Dans le reflet des miroirs chez Sarah Bernhardt : une visite de sa maison d'été à Belle-Île.
J'arrive par une belle après-midi d'été à la Pointe des Poulains et je m'approche de ce vieux fort, semblable à tous les castelets que l'Administration militaire a fait construire sur les îles du Ponant. Sans-doute vais-je y trouver des grilles rouillèes et des murs rongés par le salpêtre ?
Non. Agrémenté par de larges ouvertures, c'est la demeure d'été de Sarah Bernhardt, et, comme lors de la Fête dans le Grand Maulnes, je vais, en y pénétrant, me perdre dans les reflets étranges et fascinants du temps passé, celui où Renaldo Hahn, l'ami de Proust, composait son opérette Ciboulette.
A gauche, je reconnais déjà, comme si j'y avais passé toutes mes vacances, la Villa des Cinq Parties du Monde, où logent la famille de Sarah. En face, le rocher de Basse-Hiot, où elle envisagea de faire dresser sa sépulture.
Je pousse la porte du fortin : nulle chauve-souris ne joue au cochon-pendu sur des parois humides.
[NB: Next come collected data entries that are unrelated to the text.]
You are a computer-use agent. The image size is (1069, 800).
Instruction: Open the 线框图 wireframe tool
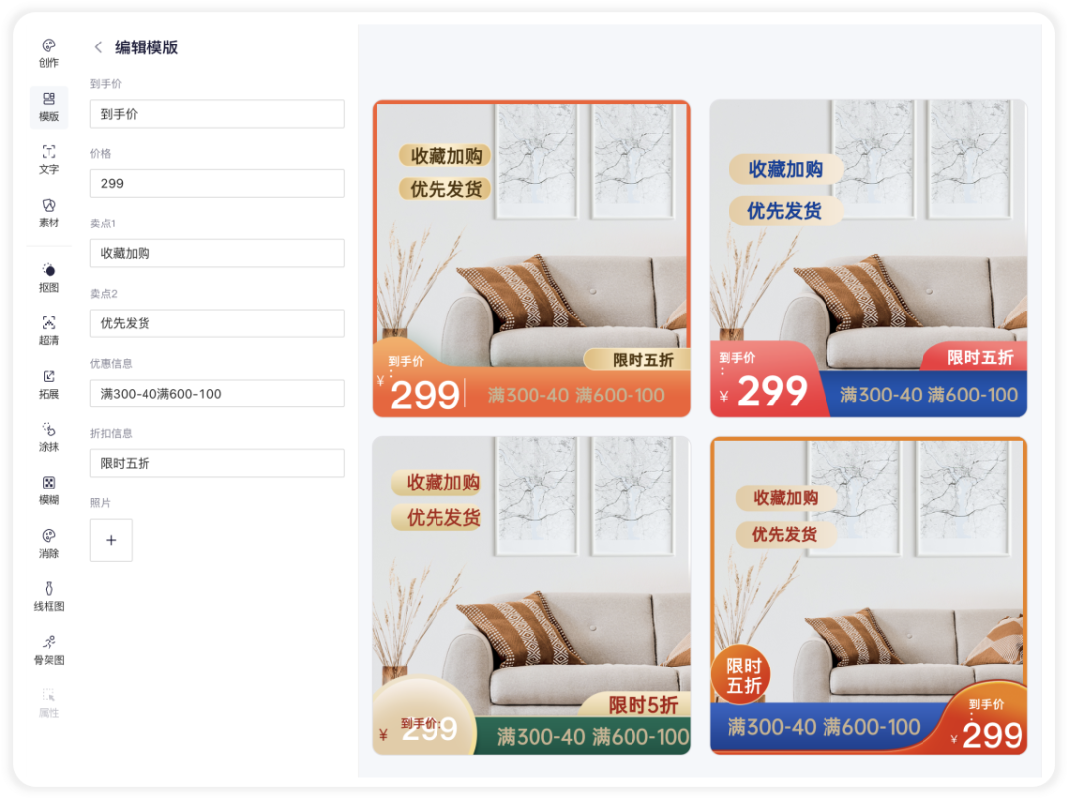point(49,596)
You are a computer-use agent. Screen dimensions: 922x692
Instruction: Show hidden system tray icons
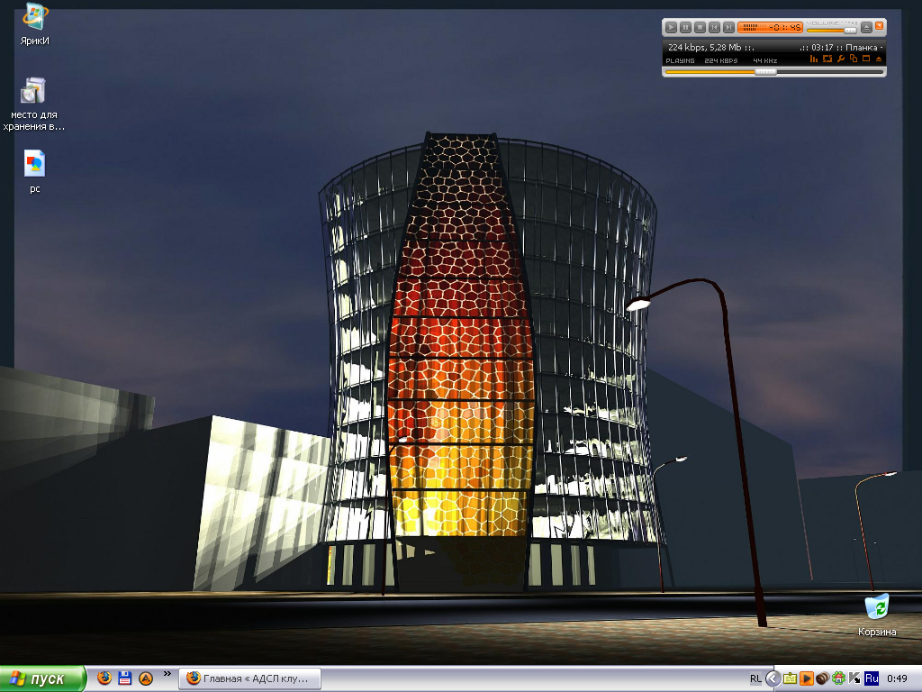(x=773, y=678)
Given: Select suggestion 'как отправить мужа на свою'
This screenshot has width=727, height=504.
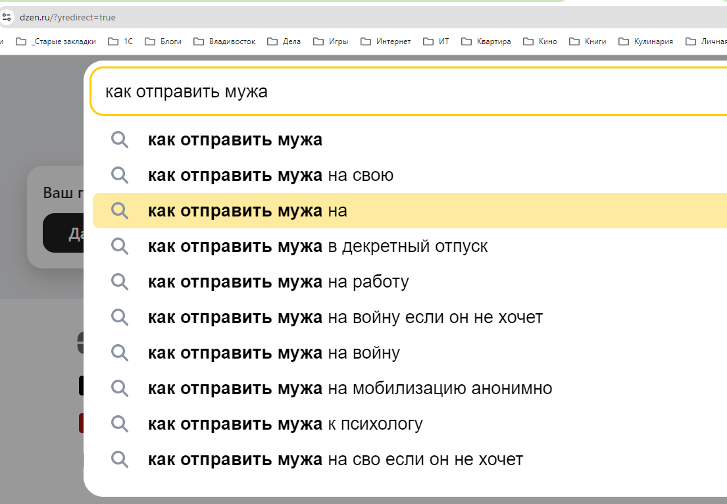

Tout au contraire, j'entre dans une demeure spatieuse, qui me semble toujours habitée.
Juste à droite, tellle une nature morte d'un maître flamand, la cuisine, ses cochonailles et et ses batteries en cuivre.
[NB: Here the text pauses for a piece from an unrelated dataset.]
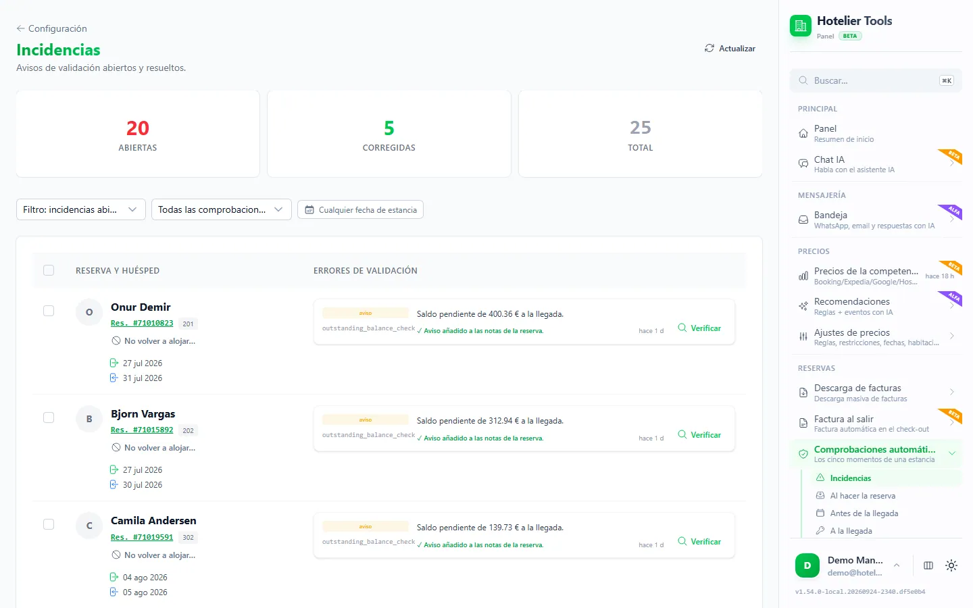Open the Todas las comprobaciones dropdown
The height and width of the screenshot is (608, 973).
222,209
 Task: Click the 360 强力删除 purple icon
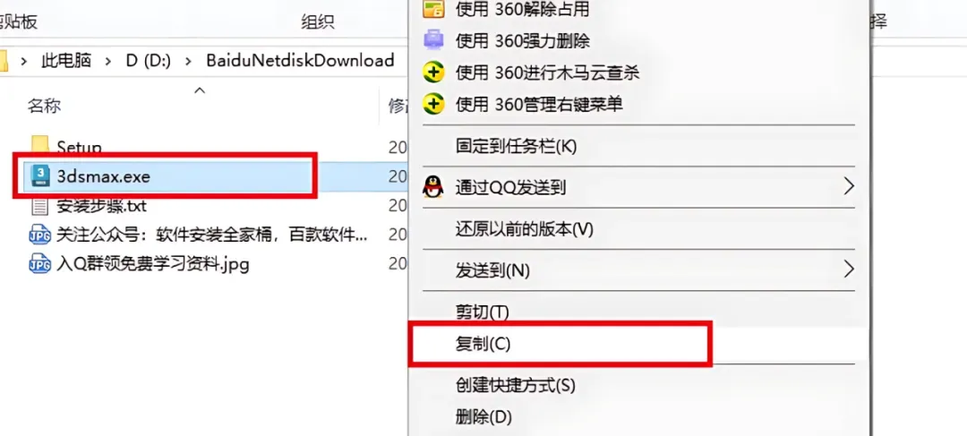click(433, 40)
Le cellier : je le connais aussi, c'est, hier, ou avant-hier, le "garde-manger" qui nous servait de frigidaire, avant que celui-ci ne soit inventé. Ce temps retrouvé est celui d'une enfance baignée de soleil et d'ombre fraîche.
Il n'y avait pas l'eau courante, mais on actionnait comme dans un jeu la pompe qui chantait pour remplir notre broc.
L'entrée, et son sofa.
Quel est ce vieil homme qui, dans ce miroir répond à mon regard d'enfant ?
La chambre de Sarah, ses chaussures et ses bas, ses robes.
Bien loin de me sentir indiscret, je suis aussi à l'aise que lorsque je rentrais dans la chambre de ma grand-mère : rien n'a changé.